BUENOS AIRES - A queda de mais de 40% do comércio neste início de ano reabriu a temporada de conflitos comerciais entre Brasil e Argentina com novas barreiras não tarifárias levantadas dos dois lados. Só este mês, a Argentina colocou entraves à importação de três produtos em que o Brasil é o principal provedor: multiprocessadores de alimentos, pneus e produtos de alumínio.

" Nossas exportações para o Brasil são muito importantes e queremos preservá-las, mas a prioridade da Argentina é proteger a produção e o emprego " , disse o secretário de Indústria, Fernando Fraguio, ao fim da primeira reunião do ano para o monitoramento do comércio bilateral Brasil-Argentina junto com seu par brasileiro, o secretário-executivo do Ministério do Desenvolvimento, indústria e Comércio Exterior, Ivan Ramalho.

O processo contra os multiprocessadores tem como alvo a filial brasileira de uma multinacional holandesa, que elevou suas vendas à Argentina a partir do Brasil em mais de 300%, disse o subsecretário de Política e Gestão Comercial do Ministério da Produção, Eduardo D. Bianchi.
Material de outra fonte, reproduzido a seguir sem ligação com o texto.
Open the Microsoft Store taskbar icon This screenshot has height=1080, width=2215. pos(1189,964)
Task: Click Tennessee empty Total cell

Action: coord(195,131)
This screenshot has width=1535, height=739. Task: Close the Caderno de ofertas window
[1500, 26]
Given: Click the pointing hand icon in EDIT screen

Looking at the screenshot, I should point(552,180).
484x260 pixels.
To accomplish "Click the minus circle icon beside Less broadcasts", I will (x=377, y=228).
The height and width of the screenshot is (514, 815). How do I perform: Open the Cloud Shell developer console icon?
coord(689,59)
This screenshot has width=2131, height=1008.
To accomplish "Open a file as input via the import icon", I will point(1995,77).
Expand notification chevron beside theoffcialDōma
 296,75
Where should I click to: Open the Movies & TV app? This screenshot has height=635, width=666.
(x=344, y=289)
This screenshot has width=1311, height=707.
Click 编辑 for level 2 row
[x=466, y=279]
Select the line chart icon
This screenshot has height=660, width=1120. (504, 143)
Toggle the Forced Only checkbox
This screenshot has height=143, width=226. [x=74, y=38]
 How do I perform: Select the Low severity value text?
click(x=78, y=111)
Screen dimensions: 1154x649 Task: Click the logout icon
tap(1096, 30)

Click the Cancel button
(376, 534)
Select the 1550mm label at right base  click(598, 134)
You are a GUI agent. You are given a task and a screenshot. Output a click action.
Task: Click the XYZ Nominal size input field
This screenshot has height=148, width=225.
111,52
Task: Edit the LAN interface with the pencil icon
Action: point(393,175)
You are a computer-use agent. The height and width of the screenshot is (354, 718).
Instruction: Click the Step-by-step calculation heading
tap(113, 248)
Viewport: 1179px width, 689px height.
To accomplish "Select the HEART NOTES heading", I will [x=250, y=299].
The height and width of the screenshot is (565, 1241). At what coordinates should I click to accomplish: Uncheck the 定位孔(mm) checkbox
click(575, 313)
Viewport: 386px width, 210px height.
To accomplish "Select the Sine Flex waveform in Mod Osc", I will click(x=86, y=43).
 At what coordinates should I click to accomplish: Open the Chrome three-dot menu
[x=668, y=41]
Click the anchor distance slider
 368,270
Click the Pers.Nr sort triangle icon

No caso dos pneus, as importações estão sendo submetidas a licenciamento não-automático, processo que implica uma análise mais detalhada dos produtos na aduana, o que atrasa substancialmente a entrada no mercado. Para os produtos derivados de alumínio foi criado um grupo de monitoramento para analisar toda a cadeia de valor dos produtos comprados do Brasil.

Ivan Ramalho disse que foi informado dos processos e reiterou a Fraguio que, no caso das licenças não-automáticas contra pneus, pelas regras da Organização Mundial do Comércio (OMC) a medida tem que ser extensiva a todos os países, não pode ser dirigida a um único, e pediu que a Argentina trate os produtos brasileiros como preferenciais. No entanto, o Brasil é o principal alvo da medida, já que fornece 54% dos pneus importados pela Argentina.

Os dois pontos-chaves da disputa comercial bilateral este ano, entretanto, são o setor automotivo e o trigo, produtos número um e dois da extensa lista dos que compõem a pauta de exportações e importações dos dois lados.

No caso do trigo, o Brasil depende do produto argentino para suprir a demanda interna que chega a 8 milhões de toneladas, dos quais apenas 2 milhões são colhidos no país. Em 2008, dos 6 milhões de toneladas importados, 4,2 milhões vieram da Argentina, cuja safra foi de 15,5 milhões de toneladas. Este ano, a Argentina terá uma quebra de quase metade de sua produção, devido a fatores internos (política agrícola e seca) e a tendência é que não haja trigo para exportar ao Brasil.

Ramalho disse que o governo brasileiro ainda não tem informações oficiais sobre essa quebra e tem de esperar esses dados para decidir se vai baixar os impostos para importar trigo de terceiros países, a exemplo do que fez em 2008. " Não sei se isso será feito (importação de outros países), mas certamente será levado em consideração pelos ministros (da Agricultura e da Indústria). "
O setor automotivo foi, segundo Ramalho, o que mais contribuiu para a queda de 40% do comércio bilateral este mês. " É o setor que mais tem sofrido com a crise internacional em todo mundo " , afirmou. Argentina acumula um déficit com o Brasil de US$ 500 milhões em autopeças e US$ 177 milhões em automóveis de passeio.